From the point of view of a particular practitioner, these two proofs
might present very different sets of epistemic benefits and drawbacks.
To begin with, for a student with no knowledge of basic graph theory,
the checkerboard proof is obviously more comprehensible. Therefore, with
Burgess' conception of rigor in mind, it makes sense to evaluate these
cognitive benefits in terms of a practitioner with sufficient background
in relevant areas of mathematics. Even then, a mathematician with
sufficient background for both proofs might feel a particular affinity,
hence be more likely to recall (an epistemic benefit), for one or the
other proof. For example, a graph theorist might be more drawn to the
bipartite graph proof; similarly, a mathematician with a preference for
constructive proof might prefer the bipartite graph proof.

Indeed, these proofs were posited by different mathematicians as being
the most proofs of the fact, even though they are so different with
respect to the techniques used; thus it is reasonable to assert that, to
the mathematician that formulated each proof, his own proof provided the
greatest epistemic benefit. Indeed, this is an ipso facto description
of mathematical practice: a mathematician proves propositions in the way
that makes the most sense to him. This principle contributes to an
account for the common mathematical practice of publishing new proofs of
previously established results. The rectangle-tiling theorem is a
particularly concrete example of this phenomenon, but this practice in
general speaks to the legitimacy of epistemic benefit (as well as
mathematical purity) as a quality that is valued by mathematicians, even
though it has no bearing on formal soundness.

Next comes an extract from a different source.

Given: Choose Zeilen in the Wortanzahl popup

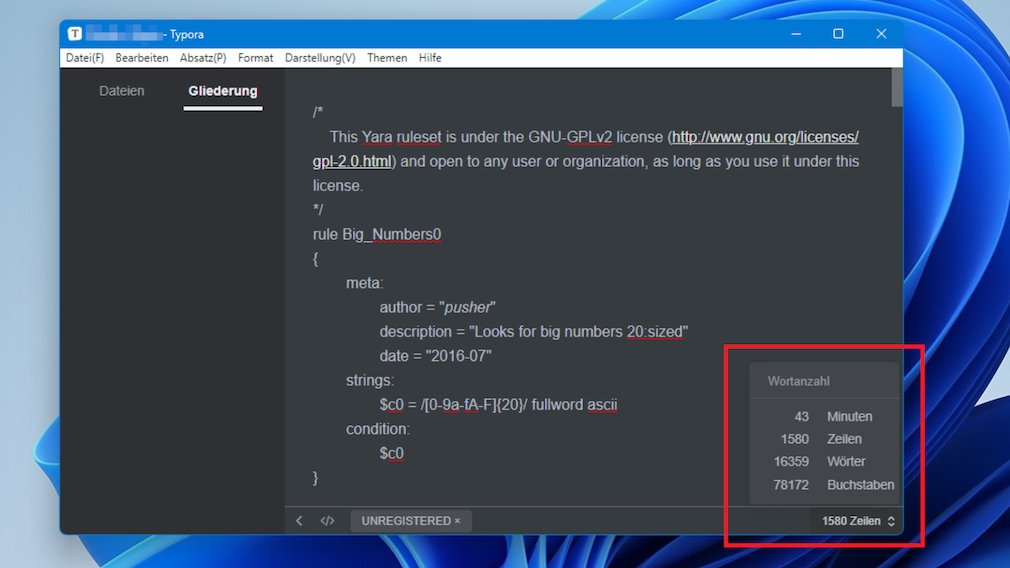Looking at the screenshot, I should 844,439.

To isolate what is happening here, it is helpful to actually name some
potential epistemic benefits and drawbacks of mathematical proof, and to
analyze them in the case of the two proofs of the rectangle tiling
theorem. De Toffoli mentions cognitive efficiency as a major epistemic
boon that is often bolstered by the inclusion of diagrams. Another
benefit is the ease with which a practitioner can verify the claims made
by the author of a proof. In this respect, the proofs of Theorem 1 have
a similar structure: after relevant definitions and setup are given,
each proof has one central inferential step which constitutes the crux
of the argument. In the former, it is the verification that R4 does
not contain an equal amount of black and white; in the latter, it is the
verification that each of the interior points of S have even degree in
G, and that the origin has odd degree in G. Interestingly, the way
in which one actually performs these verifications is also quite
similar. In each case, these claims are quickly checked by means of a
visualization of a general version of R, either in one's mind or drawn
on paper. Suggestive heuristic diagrams were provided in the original
versions of both proofs. In this sense, these proofs are similar with
respect to the epistemic benefit of ease of verification.

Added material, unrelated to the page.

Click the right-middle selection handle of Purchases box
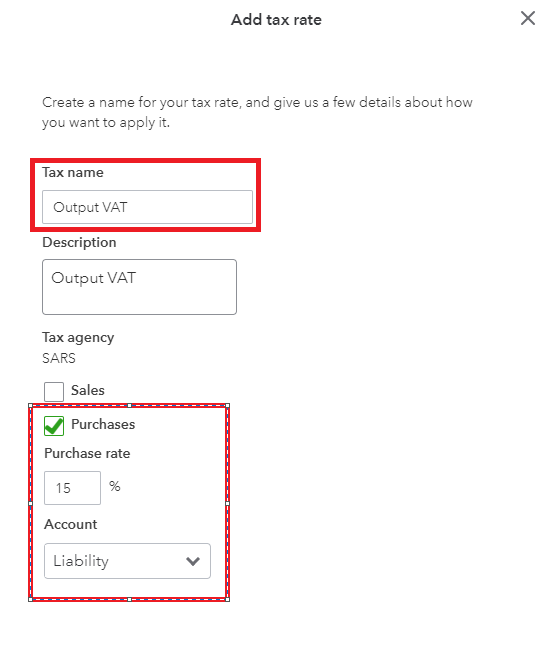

Another epistemic benefit might be the ease with which one can
communicate a proof in an informal setting -- this also contributes to
the ease with which a mathematician is able to recall and recreate a
proof. Once again, these two proofs of the tiling theorem are quite
similar in this respect. In presenting the checkerboard proof, one might
draw (on a chalkboard, for example) a sketch of a tiled rectangle, along
with a few suggestive squares of a checkerboard lattice. For the
bipartite graph proof, the same sketch might be drawn, supplemented
instead by a few edges of the bipartite graph, making sure to include
the odd degree vertex at the origin. This also sheds light on a
potential epistemic drawback shared by these two proofs: a dependence on
a certain level of spatial intuition from the reader.

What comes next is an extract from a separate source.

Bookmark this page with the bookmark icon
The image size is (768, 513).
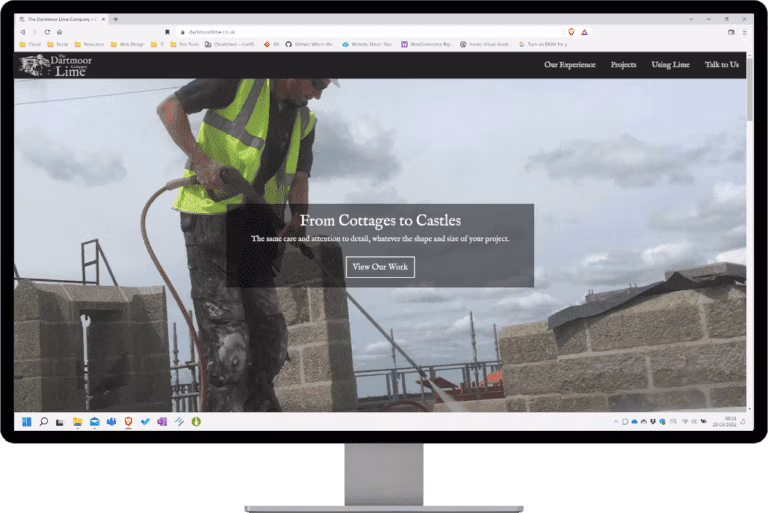click(x=167, y=32)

This analysis makes clear two things: (1) it is necessary to provide
an explicit characterization of what is meant by an epistemic benefit or
drawback. Here, we must tread carefully: if we are to redouble De
Toffoli's defense of the context of epistemic benefits and drawbacks
against Burgess' skepticism regarding heuristic or illustrative
diagrams, it is desirable that this conception of proof identity does
not distinguish along axes of explanatory power, methodological purity,
mathematical beauty, or other features of proof presentations relating
to mathematical aesthetics. If two proofs of PQ differing only in
explanatory power are individuated in this context, De Toffoli's
argument meets a roadblock: then, a merely heuristic diagram (rather
than a diagram comprising honest-to-goodness mathematical notation)
could be considered essential to the identity of a proof.

And, (2), this characterization should be made in reference to a
sufficiently generic mathematical practitioner; the cognitive benefit
offered by a proof might vary significantly depending on the background
and strengths of the reader.

In general, we may characterize an epistemic benefit as a feature of a
proof presentation that contributes to a generic practitioner's accurate
discovery, understanding, or communication of the proof. Similarly, an
epistemic drawback is a feature that detracts from a generic
practitioner's accurate discovery, understanding, or communication of
the proof. Here, is in reference to consistency with the established and
accepted body of mathematical knowledge. A generic practitioner is a
typical working mathematician with sufficient background to understand
and engage with the proof presentation in question.

Purity and Epistemic Benefit

De Toffoli describes the context of mathematical purity for
individuating proofs. Roughly, two proofs may be identified in this
setting if they use the same central idea. Furthermore, a proof of
PQ may or may not exhibit : in David Hilbert's formulation,
whether it uses only the language, methods, and assumptions of that
which lies in the presentation of the proposition[10]. But, in fact,
this feature of a proof can grant significant epistemic benefit.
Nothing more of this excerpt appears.